* 练习任务 *
a) 在座椅数据集重构代码中，训练数据标注文件的文件名是什么？
b) 请打印座椅数据集重构代码中从“获取数据集的训练和测试数据路径”往下直到“train_anno = os.path.join(train_dir, '_annotations.coco.json')”为止的全部内容。

* 节选内容 *
.....

# 座椅数据集重构

In [1]:
import json
import os

In [2]:
def get_dataset_paths(root_dir):
    """
    获取数据集的训练和测试数据路径
    
    Args:
        root_dir: 数据集根目录路径
        
    Returns:
        train_dir: 训练数据目录路径
        train_anno: 训练数据标注文件路径 
        test_dir: 测试数据目录路径
        test_anno: 测试数据标注文件路径
    """
    # 训练数据路径
    train_dir = os.path.join(root_dir, 'train')
    train_anno = os.path.join(train_dir, '_annotations.coco.json')
    
    # 验证数据路径
    valid_dir = os.path.join(root_dir, 'valid') 
    valid_anno = os.path.join(valid_dir, '_annotations.coco.json')
    
    # 验证路径是否存在
    if not os.path.exists(train_dir):
        raise FileNotFoundError(f"训练数据目录不存在: {train_dir}")
    if not os.path.exists(train_anno):
        raise FileNotFoundError(f"训练数据标注文件不存在: {train_anno}")
    if not os.path.exists(valid_dir):
        raise FileNotFoundError(f"验证数据目录不存在: {valid_dir}")
    if not os.path.exists(valid_anno):
        raise FileNotFoundError(f"验证数据标注文件不存在: {valid_anno}")
        
    return train_dir, train_anno, valid_dir, valid_anno


In [3]:
def process_annotations(annotation_file):
    """
    Process COCO format annotation file to get normalized bbox and category information
    
    Args:
        annotation_file: Path to COCO format annotation JSON file
    
    Returns:
        images_info: Dict containing processed image information with normalized bboxes
    """
    # Load annotations
    with open(annotation_file, 'r') as f:
        annotations = json.load(f)
    
    # Create images info dict
    images_info = {v['id']: v for v in annotations['images']}
    
    # Process annotations
    for annotation in annotations['annotations']:
        width = images_info[annotation['image_id']]['width']
        height = images_info[annotation['image_id']]['height']
        bbox = annotation['bbox']
        # Convert to YOLO format: x_center, y_center, width, height
        x, y, w, h = bbox
        bbox[0] = (x + w/2) / width  # x_center
        bbox[1] = (y + h/2) / height # y_center 
        bbox[2] = w / width          # width
        bbox[3] = h / height         # height
        if 'bbox' not in images_info[annotation['image_id']]:
            images_info[annotation['image_id']]['bbox'] = [bbox]
        else:
            images_info[annotation['image_id']]['bbox'].append(bbox)
            
        category_id = annotation['category_id']
        if 'category_id' not in images_info[annotation['image_id']]:
            images_info[annotation['image_id']]['category_id'] = [category_id]
        else:
            images_info[annotation['image_id']]['category_id'].append(category_id)

.....

* 数据列表 *
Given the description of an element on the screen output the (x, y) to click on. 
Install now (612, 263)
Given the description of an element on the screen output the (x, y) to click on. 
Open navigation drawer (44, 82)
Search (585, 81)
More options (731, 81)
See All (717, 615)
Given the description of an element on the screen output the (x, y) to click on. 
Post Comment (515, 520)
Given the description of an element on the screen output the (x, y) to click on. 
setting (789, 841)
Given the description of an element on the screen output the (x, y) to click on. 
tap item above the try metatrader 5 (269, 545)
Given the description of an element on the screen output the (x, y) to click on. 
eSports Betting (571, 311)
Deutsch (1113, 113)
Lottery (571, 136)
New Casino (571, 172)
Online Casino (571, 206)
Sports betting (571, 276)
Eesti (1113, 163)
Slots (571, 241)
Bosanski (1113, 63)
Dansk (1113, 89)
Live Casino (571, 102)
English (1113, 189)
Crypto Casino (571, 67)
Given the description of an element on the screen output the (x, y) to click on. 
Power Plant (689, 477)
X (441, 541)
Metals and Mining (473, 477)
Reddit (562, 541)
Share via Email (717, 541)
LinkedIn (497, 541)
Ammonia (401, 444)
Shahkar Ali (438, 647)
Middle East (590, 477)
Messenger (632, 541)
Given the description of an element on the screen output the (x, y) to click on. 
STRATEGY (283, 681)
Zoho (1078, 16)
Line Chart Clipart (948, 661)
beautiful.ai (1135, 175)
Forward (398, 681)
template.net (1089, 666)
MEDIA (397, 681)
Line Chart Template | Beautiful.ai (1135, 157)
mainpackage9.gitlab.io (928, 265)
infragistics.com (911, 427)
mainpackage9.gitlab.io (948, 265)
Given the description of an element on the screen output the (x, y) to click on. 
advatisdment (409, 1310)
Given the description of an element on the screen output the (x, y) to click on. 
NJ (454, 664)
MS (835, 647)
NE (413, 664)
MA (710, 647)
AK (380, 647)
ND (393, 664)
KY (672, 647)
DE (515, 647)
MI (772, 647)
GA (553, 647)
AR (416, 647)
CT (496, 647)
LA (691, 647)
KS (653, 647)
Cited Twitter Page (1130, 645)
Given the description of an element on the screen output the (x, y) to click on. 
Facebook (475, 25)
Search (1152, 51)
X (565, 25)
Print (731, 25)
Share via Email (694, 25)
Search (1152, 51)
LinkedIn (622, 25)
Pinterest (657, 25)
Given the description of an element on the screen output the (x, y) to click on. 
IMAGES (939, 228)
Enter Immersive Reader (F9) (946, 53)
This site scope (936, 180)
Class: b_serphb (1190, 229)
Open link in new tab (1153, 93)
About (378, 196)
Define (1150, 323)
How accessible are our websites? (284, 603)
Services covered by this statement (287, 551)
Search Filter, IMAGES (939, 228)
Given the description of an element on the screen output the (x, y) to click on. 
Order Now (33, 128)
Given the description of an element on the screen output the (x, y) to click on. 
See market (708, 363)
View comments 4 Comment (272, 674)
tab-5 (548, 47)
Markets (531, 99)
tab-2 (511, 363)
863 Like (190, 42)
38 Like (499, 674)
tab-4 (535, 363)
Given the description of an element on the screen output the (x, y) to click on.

.....

* 逐条答案 *
a) _annotations.coco.json

b)
获取数据集的训练和测试数据路径
    
    Args:
        root_dir: 数据集根目录路径
        
    Returns:
        train_dir: 训练数据目录路径
        train_anno: 训练数据标注文件路径 
        test_dir: 测试数据目录路径
        test_anno: 测试数据标注文件路径
    """
    # 训练数据路径
    train_dir = os.path.join(root_dir, 'train')
    train_anno = os.path.join(train_dir, '_annotations.coco.json')